Durante diez días o más realizamos reuniones con agentes del gobierno de Hugo Chávez y con líderes de la oposición, alguna en la residencia del Miguel Henrique Otero, para escuchar sus posiciones y buscar la manera de poner freno a la grave polarización que se respiraba en el ambiente. Nuestros esfuerzos fueron vanos. Como han sido inútiles, hasta ahora, las gestiones de líderes políticos, jefes de gobierno y representantes de organismos internacionales con pergaminos y poder real muy diferentes y verdaderos a los que teníamos los tres ilusos de aquella ocasión.
Después de aquellos años he ido en varias oportunidades a Caracas y en cada visita encuentro aún más acendrada la polarización y más deteriorada la situación de ese gran país. Venezuela es un desastre se mire por donde se mire. La responsabilidad principal recae, sin duda alguna, en los sucesivos gobiernos de Nicolás Maduro. Pero el aporte de la oposición no ha sido menor. Los extremos han ascendido de lado y lado. Las fuerzas moderadas se fueron opacando paso a paso. Las maniobras del régimen para quedarse en el poder se multiplicaron y las conspiraciones para intentar tumbarlo, también.
La polarización era intensa entonces; hoy, lo es aún más. Venezuela es un país fracturado, donde las fuerzas moderadas se han ido apagando paulatinamente. El régimen ha echado mano de la violencia y de las más variadas maniobras para quedarse en el poder, entre tanto la oposición ha participado en cuanta conspiración le han ofrecido para tumbar a Maduro.
Machado, en aquellos días de 2004, hablaba en nombre de Súmate, una plataforma de la sociedad civil. Tenía un verbo fácil y una pasión desbordada. Era una crítica severa y sin matices del chavismo. Veinte años después, ha mantenido esas banderas, contribuyendo también a la radicalización del debate. En algún momento llegó incluso a invocar una intervención armada. No ha sido, en todo caso, un dechado de pacifismo.
El Comité del Nobel ha premiado su persistencia y su papel como símbolo opositor.
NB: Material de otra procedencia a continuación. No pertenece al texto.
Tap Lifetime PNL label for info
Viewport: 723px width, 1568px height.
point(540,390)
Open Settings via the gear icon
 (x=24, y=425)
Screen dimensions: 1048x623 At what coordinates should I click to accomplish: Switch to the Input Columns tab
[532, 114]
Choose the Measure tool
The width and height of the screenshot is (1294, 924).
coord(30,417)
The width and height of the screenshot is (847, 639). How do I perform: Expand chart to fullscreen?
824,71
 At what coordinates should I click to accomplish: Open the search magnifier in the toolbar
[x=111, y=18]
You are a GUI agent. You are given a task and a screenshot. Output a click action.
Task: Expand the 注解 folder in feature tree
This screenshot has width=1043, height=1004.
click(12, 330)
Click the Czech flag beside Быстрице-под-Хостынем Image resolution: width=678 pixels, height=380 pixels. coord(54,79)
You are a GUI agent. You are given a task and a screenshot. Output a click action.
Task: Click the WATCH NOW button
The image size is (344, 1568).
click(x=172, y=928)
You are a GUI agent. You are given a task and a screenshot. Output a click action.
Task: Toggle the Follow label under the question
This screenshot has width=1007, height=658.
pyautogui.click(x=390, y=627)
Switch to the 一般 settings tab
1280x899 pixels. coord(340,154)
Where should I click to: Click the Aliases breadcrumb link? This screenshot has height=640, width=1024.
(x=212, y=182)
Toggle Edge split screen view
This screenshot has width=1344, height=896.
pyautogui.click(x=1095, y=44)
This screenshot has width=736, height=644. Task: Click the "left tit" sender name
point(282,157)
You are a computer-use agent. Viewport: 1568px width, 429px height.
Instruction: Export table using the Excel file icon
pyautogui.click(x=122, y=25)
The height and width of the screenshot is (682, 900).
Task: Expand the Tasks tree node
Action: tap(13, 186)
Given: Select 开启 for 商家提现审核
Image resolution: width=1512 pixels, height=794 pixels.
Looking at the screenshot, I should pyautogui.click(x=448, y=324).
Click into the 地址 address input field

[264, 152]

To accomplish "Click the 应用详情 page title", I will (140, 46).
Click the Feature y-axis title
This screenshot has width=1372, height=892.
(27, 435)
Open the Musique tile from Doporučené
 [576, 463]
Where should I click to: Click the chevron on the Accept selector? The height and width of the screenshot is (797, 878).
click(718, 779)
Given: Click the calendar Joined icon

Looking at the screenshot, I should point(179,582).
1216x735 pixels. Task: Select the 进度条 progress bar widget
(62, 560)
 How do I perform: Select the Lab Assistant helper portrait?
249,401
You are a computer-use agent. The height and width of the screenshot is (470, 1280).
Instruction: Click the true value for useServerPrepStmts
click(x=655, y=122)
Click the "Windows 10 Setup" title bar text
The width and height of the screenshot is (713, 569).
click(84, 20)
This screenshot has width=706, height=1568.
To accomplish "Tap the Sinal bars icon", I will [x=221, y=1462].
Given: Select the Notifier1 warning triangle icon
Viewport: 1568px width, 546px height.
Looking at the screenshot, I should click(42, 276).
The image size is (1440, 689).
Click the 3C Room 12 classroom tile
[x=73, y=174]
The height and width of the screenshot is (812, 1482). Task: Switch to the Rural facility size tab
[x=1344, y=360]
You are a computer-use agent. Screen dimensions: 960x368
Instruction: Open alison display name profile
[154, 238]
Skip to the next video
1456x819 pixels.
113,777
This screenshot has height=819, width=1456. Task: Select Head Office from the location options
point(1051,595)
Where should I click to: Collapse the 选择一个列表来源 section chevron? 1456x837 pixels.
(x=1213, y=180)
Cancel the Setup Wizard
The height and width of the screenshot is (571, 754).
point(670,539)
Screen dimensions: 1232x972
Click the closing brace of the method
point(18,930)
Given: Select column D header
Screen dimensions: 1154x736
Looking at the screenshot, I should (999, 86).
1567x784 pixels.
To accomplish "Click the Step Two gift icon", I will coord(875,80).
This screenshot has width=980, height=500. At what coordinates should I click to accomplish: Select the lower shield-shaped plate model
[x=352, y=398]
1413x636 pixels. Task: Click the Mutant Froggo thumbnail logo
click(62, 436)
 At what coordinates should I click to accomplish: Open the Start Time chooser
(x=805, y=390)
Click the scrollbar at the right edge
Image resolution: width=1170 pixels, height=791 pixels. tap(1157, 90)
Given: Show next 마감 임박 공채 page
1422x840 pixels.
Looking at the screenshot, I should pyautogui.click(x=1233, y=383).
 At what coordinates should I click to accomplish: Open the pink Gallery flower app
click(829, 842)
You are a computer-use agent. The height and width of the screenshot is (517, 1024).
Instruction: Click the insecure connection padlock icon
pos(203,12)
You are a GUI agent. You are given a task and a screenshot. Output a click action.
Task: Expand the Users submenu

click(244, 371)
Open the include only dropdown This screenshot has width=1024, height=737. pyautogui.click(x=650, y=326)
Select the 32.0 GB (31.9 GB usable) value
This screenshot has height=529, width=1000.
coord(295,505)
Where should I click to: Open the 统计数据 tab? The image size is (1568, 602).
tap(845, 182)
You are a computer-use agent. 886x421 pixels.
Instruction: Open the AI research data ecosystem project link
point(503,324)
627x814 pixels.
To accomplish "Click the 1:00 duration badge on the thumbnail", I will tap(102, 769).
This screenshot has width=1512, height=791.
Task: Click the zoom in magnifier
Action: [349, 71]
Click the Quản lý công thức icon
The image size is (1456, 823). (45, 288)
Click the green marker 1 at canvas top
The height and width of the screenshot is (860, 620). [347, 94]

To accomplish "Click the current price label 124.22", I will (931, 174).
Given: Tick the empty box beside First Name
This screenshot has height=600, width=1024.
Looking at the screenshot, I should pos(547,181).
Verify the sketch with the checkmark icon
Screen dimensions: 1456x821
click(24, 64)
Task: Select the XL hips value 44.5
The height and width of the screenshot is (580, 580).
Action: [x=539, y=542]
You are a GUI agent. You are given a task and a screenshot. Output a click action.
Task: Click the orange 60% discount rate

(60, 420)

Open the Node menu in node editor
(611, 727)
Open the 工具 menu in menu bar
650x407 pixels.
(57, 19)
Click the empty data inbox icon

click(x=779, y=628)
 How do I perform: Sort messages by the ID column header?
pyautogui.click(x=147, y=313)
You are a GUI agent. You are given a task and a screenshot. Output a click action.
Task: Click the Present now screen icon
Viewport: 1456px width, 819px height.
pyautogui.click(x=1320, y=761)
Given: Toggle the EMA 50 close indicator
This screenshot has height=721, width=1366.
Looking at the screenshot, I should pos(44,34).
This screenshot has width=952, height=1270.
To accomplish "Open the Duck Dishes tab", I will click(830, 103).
Eso está bien: el premio reconoce trayectorias pasadas. Pero, como en todos los casos, su verdadera fuerza está en lo que ocurre después. El Nobel puede operar como un instrumento de poder blando: no transforma por sí solo, pero puede modificar incentivos, legitimar actores y abrir ventanas de oportunidad. Lo vimos en Colombia con Santos, en Sudáfrica con De Klerk y Mandela, y en Birmania con Aung San Suu Kyi, aunque este último caso demuestra también los límites: un Nobel no garantiza coherencia futura.
En Venezuela, el desafío es mayúsculo. El régimen de Maduro ha perfeccionado el control institucional y militar. La oposición, aunque hoy tiene un liderazgo más claro, sigue fragmentada. Los actores internacionales juegan un papel crucial. En ese tablero complejo, un premio puede inclinar la balanza simbólica, pero no reemplaza las negociaciones reales.
Cuando le otorgaron el Nobel a Santos, la derecha colombiana fustigó sin piedad al Comité del Nobel de Paz; hoy lo aplaude. La historia cambia rápido cuando la política se mueve. Por eso, más que celebrar o condenar el premio a María Corina, vale la pena preguntarse qué uso político hará de él. Se honra el Nobel con el después. Ojalá sea el caso de Venezuela.
PD. Ni el ataque de Hamas a Israel, ni el genocidio de Israel sobre el Pueblo Palestino en estos dos años, se podrán borrar de la memoria en los siglos venideros, pero se ha iniciado un largo y muy difícil camino hacia la paz que debemos alentar. Esperemos para ver si por fin se le reconoce a los palestinos el derecho a tener su propio Estado y a vivir en libertad.